By then, of course, he had recruited other Whites, or would-be Whites, and driven some of them half-mad. White himself, together with his wife Katherine (the New Yorker’s long-serving and also hugely influential fiction editor), was always exempt from Ross’s tyrannies. Once, when White left to work for Harper’s – he felt like a change – Ross begged him to come back. If anyone else had dared to jump ship in this way, Ross would happily have seen him drown. As it was, White drifted back, but in his own good time. As Thomas Kunkel says, ‘for Ross, getting out the New Yorker without the Whites was like trying to walk deprived of legs.’
‘I am a monstrous person, incapable of intimate associations,’ said Ross after, or during, the failure of one of three marriages. He married impulsively, because he liked a pretty face, but was soon back behind his desk, in hiding.

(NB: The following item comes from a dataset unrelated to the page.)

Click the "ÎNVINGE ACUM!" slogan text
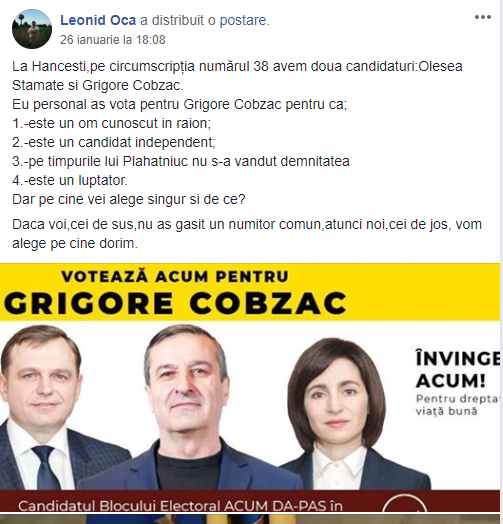 pyautogui.click(x=458, y=369)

After all, his first wife had stood up to him: he was not going to go through all that again. ‘I’m married to this magazine. It’s all I think about.’

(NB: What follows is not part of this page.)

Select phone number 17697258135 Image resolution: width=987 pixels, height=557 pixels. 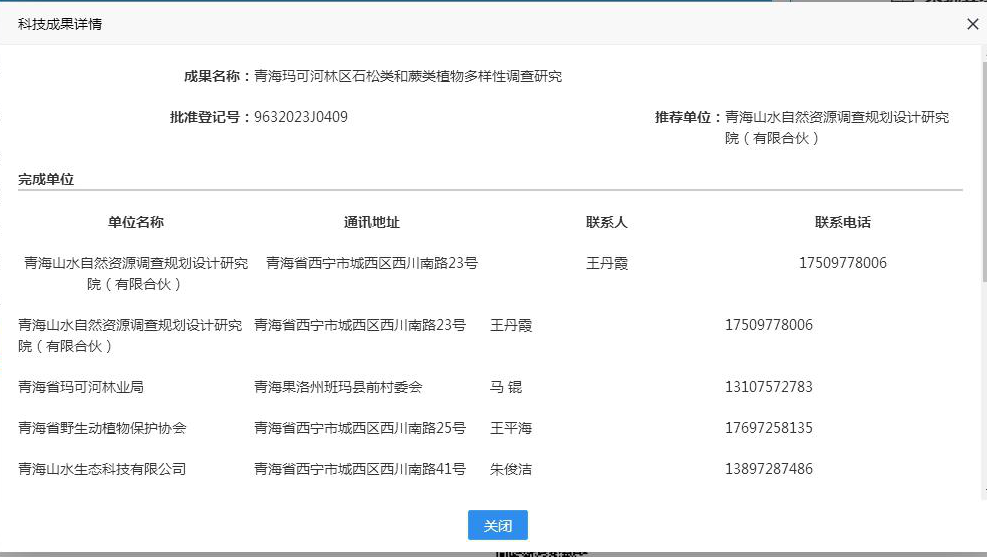(x=768, y=428)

And so it was. When Ross was out on the town, he was really looking for ‘Talk of the Town’ items. When he read the papers, it was in the hope that he would get a story-idea, or pick up a New Yorker ‘casual’. When he made friends outside the magazine, he was usually firming up a contract. He hated the theatre, even though at least three of his friends wrote plays about him. The movies he could take or leave: every so often he needed to check up on his film critic. At one time, early on, he liked to eat, but the New Yorker gave him ulcers.
Kunkel’s biography, it need hardly be said, is largely concerned with Ross-at-work. As an evocation of the man, his book could scarcely hope to rival Thurber’s The Years with Ross or even Gill’s Here at the New Yorker (both of which he censures as unfairly slanted). But he has trawled nobly through the records and taken pains to check out the various Ross legends – some of which remain sturdily uncheckable. He also provides an illuminating year-to-year account of the New Yorker’s somewhat protracted growing-up. His chapters on the magazine’s impressive response to World War Two are certainly worth having. In many respects, Ross’s wartime issues were his best: a Stars and Stripes for highbrows, so to speak. Certainly it was good to see the monocle mist up from time to time. As E.B. White – who else – remarked: ‘We feel like a man who left his house to go to a Punch-and-Judy show and, by some error in direction, wandered into Hamlet.’ And this, come to think of it, is not a bad way of describing what it must have been like to work for Harold Ross.